Son recurrentes ya en la obra de Sahily Moreda las proyecciones que en este caso alternan entre lo revelador y el mero resorte tecnológico. En los mejores momentos las imágenes traducen eso que los personajes esconden y la directora cree necesario mostrar, amplificar, aun cuando nuestra vista oscile necesariamente entre el afán de ensartar una aceituna, los actores y la pantalla. Es esta interacción o tal vez, desajuste entre realidad y ficción, identificación y distanciamiento, lo que más me interesa de la puesta, no en términos de resultados, sino como punto de partida para futuras búsquedas de la Compañía.
Peggy Pickit ve el rostro de Dios es un texto difícil para los actores, quienes además son observados por el público desde una perspectiva no convencional. Ya no estamos en una oscura y hundida luneta, sino en una mesa con comida y bebida, posición esta del espectador que condiciona una mirada diferente. Otra vez el espacio se vuelve en contra, pues la relación del público con respecto al actor cambia, sin embargo los actores se desenvuelven como en el más tradicional de los escenarios. Quizá por eso la directora sienta la necesidad de una escena como la del monólogo de Martin interpretado por Yasel Rivero quien se despoja de su ropita bien planchada e interactúa con el espacio y el público de forma coherente, visceral y al mismo tiempo cínica, como quien se burla del propio rostro de Dios. Creo que al resto del elenco en sus personajes le falta esa cuota de desenfado con que al final de la obra, descubren su traje de baño y se van a la piscina.

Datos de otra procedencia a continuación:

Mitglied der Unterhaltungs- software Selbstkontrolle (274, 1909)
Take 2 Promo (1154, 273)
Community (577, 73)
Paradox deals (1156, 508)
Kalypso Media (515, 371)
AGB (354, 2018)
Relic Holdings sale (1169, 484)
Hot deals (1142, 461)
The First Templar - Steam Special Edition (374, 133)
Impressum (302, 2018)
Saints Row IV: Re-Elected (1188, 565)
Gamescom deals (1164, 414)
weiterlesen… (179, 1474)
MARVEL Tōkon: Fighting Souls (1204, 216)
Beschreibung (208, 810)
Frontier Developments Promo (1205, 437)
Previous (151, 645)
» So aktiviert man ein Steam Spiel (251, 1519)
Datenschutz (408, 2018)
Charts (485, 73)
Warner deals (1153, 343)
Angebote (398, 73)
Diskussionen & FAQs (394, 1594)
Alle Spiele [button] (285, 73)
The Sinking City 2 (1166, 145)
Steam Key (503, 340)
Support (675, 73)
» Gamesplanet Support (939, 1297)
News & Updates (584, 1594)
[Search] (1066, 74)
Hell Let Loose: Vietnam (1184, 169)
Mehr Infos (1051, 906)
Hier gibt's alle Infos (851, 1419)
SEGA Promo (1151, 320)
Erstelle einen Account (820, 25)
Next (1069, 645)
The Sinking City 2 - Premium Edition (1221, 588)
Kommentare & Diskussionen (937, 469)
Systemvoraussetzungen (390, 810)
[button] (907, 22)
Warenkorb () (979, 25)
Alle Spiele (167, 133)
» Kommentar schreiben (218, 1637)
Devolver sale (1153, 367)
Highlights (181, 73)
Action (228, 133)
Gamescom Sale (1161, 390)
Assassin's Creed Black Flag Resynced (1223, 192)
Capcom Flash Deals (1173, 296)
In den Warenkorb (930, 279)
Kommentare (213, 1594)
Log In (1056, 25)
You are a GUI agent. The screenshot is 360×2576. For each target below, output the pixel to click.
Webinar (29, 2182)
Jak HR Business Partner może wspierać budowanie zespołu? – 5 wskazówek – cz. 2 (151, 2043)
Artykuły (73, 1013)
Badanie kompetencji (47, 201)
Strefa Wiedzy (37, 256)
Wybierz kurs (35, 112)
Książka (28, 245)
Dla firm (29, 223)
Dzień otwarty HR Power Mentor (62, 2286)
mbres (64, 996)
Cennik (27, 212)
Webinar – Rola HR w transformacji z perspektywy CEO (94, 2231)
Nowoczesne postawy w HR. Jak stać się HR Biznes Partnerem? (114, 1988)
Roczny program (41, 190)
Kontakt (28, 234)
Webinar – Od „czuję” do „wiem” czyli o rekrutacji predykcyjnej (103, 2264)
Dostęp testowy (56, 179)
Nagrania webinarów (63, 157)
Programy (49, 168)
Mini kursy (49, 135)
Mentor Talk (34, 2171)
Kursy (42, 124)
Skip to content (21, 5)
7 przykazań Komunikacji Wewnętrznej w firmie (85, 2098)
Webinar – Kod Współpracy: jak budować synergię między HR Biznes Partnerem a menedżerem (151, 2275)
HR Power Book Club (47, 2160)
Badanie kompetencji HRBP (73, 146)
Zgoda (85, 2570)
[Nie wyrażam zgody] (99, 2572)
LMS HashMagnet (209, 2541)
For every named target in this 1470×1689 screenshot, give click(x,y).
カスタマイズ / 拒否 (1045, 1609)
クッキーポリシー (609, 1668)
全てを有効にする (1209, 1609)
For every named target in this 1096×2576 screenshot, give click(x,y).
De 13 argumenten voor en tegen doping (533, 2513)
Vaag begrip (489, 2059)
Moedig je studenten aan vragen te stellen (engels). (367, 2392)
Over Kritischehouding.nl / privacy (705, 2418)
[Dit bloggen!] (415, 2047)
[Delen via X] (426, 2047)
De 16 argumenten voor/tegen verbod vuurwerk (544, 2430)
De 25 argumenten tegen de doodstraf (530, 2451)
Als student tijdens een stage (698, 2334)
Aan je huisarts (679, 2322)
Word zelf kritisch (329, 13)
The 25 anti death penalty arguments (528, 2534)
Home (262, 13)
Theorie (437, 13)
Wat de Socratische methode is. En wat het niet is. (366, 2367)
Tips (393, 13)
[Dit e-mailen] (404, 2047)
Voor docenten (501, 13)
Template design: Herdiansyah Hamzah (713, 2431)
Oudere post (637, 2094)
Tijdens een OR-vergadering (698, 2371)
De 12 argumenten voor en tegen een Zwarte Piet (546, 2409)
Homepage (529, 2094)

Peggy Pickit ve el rostro de Dios es un espectáculo en el que se aprecia una poética en formación, una exploración válida, la búsqueda de un lenguaje y también de un espectador diferente. Sahily Moreda y su Compañía Del Cuartel nos regalan en cada una de sus puestas, más allá de las novedades del texto o el espacio, una experiencia que también desborda el hecho teatral y es tan especial como asistir a un nacimiento. Esos nacimientos de los que estamos siempre urgidos. Ojalá la criatura se goce para bien de la escena cubana.